_WHAT TO WORK ON_.
Take every entry below and copy it out word for word.

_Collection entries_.
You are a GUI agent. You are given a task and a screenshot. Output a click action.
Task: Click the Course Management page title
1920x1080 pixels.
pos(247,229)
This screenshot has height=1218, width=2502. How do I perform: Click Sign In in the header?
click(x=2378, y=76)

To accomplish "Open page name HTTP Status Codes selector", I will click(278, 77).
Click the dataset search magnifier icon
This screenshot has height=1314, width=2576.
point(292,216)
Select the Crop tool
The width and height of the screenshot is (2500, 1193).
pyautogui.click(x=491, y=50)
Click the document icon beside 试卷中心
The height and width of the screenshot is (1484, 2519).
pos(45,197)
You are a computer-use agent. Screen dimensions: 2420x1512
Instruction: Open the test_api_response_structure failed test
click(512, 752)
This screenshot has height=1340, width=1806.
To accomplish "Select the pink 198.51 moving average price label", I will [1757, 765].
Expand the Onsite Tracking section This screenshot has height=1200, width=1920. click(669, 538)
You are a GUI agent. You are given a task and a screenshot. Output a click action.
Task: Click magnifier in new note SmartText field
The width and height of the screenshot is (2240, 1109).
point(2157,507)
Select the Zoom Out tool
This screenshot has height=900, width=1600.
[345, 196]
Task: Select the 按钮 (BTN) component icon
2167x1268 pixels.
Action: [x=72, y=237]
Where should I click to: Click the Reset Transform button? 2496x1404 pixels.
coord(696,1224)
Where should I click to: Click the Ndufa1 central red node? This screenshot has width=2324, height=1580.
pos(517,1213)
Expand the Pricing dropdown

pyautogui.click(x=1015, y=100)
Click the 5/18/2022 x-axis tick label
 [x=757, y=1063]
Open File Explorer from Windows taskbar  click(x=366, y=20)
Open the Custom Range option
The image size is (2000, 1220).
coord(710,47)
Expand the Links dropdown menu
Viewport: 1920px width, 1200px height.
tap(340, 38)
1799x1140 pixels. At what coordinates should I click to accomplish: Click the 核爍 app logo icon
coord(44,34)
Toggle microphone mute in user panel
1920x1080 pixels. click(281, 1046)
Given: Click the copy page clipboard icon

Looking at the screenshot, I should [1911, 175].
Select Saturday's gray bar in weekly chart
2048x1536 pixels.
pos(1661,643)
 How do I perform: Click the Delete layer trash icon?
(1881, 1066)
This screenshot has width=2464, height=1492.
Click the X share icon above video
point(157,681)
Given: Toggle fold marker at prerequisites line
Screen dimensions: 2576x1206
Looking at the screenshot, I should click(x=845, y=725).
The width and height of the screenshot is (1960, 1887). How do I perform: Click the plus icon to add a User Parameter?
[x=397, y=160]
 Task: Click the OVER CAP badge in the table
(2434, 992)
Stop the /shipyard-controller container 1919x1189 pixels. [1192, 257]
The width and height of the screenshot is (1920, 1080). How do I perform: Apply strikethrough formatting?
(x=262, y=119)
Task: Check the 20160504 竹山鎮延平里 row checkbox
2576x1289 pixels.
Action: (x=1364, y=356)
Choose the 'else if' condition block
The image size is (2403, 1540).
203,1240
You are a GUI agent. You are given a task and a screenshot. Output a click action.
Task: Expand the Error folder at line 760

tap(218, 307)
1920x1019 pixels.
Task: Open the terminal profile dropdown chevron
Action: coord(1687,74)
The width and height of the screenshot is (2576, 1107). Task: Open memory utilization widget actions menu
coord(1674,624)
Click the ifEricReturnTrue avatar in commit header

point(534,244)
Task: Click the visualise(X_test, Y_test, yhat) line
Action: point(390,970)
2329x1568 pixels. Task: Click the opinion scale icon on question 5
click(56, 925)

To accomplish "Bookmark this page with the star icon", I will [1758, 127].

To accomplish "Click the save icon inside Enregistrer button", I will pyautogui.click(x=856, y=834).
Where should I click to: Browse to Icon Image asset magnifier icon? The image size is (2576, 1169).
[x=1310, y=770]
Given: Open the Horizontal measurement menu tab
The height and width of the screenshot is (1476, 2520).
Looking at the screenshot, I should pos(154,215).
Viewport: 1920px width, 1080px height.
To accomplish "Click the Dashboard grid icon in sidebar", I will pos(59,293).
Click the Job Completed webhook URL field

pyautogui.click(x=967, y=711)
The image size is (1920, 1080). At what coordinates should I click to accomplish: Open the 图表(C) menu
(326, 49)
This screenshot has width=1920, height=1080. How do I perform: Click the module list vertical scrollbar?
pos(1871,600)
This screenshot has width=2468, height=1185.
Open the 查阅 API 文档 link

_SOLUTION_.
You are a GUI agent. You are given a task and a screenshot. Output a click action.
Task: Click the Course Management page title
1920x1080 pixels.
pos(247,229)
This screenshot has height=1218, width=2502. How do I perform: Click Sign In in the header?
click(x=2378, y=76)

To accomplish "Open page name HTTP Status Codes selector", I will click(278, 77).
Click the dataset search magnifier icon
This screenshot has height=1314, width=2576.
point(292,216)
Select the Crop tool
The width and height of the screenshot is (2500, 1193).
pyautogui.click(x=491, y=50)
Click the document icon beside 试卷中心
The height and width of the screenshot is (1484, 2519).
pos(45,197)
You are a computer-use agent. Screen dimensions: 2420x1512
Instruction: Open the test_api_response_structure failed test
click(512, 752)
This screenshot has height=1340, width=1806.
To accomplish "Select the pink 198.51 moving average price label", I will [1757, 765].
Expand the Onsite Tracking section This screenshot has height=1200, width=1920. click(669, 538)
You are a GUI agent. You are given a task and a screenshot. Output a click action.
Task: Click magnifier in new note SmartText field
The width and height of the screenshot is (2240, 1109).
point(2157,507)
Select the Zoom Out tool
This screenshot has height=900, width=1600.
[345, 196]
Task: Select the 按钮 (BTN) component icon
2167x1268 pixels.
Action: [x=72, y=237]
Where should I click to: Click the Reset Transform button? 2496x1404 pixels.
coord(696,1224)
Where should I click to: Click the Ndufa1 central red node? This screenshot has width=2324, height=1580.
pos(517,1213)
Expand the Pricing dropdown

pyautogui.click(x=1015, y=100)
Click the 5/18/2022 x-axis tick label
 [x=757, y=1063]
Open File Explorer from Windows taskbar  click(x=366, y=20)
Open the Custom Range option
The image size is (2000, 1220).
coord(710,47)
Expand the Links dropdown menu
Viewport: 1920px width, 1200px height.
tap(340, 38)
1799x1140 pixels. At what coordinates should I click to accomplish: Click the 核爍 app logo icon
coord(44,34)
Toggle microphone mute in user panel
1920x1080 pixels. click(281, 1046)
Given: Click the copy page clipboard icon

Looking at the screenshot, I should [1911, 175].
Select Saturday's gray bar in weekly chart
2048x1536 pixels.
pos(1661,643)
 How do I perform: Click the Delete layer trash icon?
(1881, 1066)
This screenshot has width=2464, height=1492.
Click the X share icon above video
point(157,681)
Given: Toggle fold marker at prerequisites line
Screen dimensions: 2576x1206
Looking at the screenshot, I should click(x=845, y=725).
The width and height of the screenshot is (1960, 1887). How do I perform: Click the plus icon to add a User Parameter?
[x=397, y=160]
 Task: Click the OVER CAP badge in the table
(2434, 992)
Stop the /shipyard-controller container 1919x1189 pixels. [1192, 257]
The width and height of the screenshot is (1920, 1080). How do I perform: Apply strikethrough formatting?
(x=262, y=119)
Task: Check the 20160504 竹山鎮延平里 row checkbox
2576x1289 pixels.
Action: (x=1364, y=356)
Choose the 'else if' condition block
The image size is (2403, 1540).
203,1240
You are a GUI agent. You are given a task and a screenshot. Output a click action.
Task: Expand the Error folder at line 760

tap(218, 307)
1920x1019 pixels.
Task: Open the terminal profile dropdown chevron
Action: coord(1687,74)
The width and height of the screenshot is (2576, 1107). Task: Open memory utilization widget actions menu
coord(1674,624)
Click the ifEricReturnTrue avatar in commit header

point(534,244)
Task: Click the visualise(X_test, Y_test, yhat) line
Action: point(390,970)
2329x1568 pixels. Task: Click the opinion scale icon on question 5
click(56, 925)

To accomplish "Bookmark this page with the star icon", I will [1758, 127].

To accomplish "Click the save icon inside Enregistrer button", I will pyautogui.click(x=856, y=834).
Where should I click to: Browse to Icon Image asset magnifier icon? The image size is (2576, 1169).
[x=1310, y=770]
Given: Open the Horizontal measurement menu tab
The height and width of the screenshot is (1476, 2520).
Looking at the screenshot, I should pos(154,215).
Viewport: 1920px width, 1080px height.
To accomplish "Click the Dashboard grid icon in sidebar", I will pos(59,293).
Click the Job Completed webhook URL field

pyautogui.click(x=967, y=711)
The image size is (1920, 1080). At what coordinates should I click to accomplish: Open the 图表(C) menu
(326, 49)
This screenshot has width=1920, height=1080. How do I perform: Click the module list vertical scrollbar?
pos(1871,600)
This screenshot has width=2468, height=1185.
Open the 查阅 API 文档 link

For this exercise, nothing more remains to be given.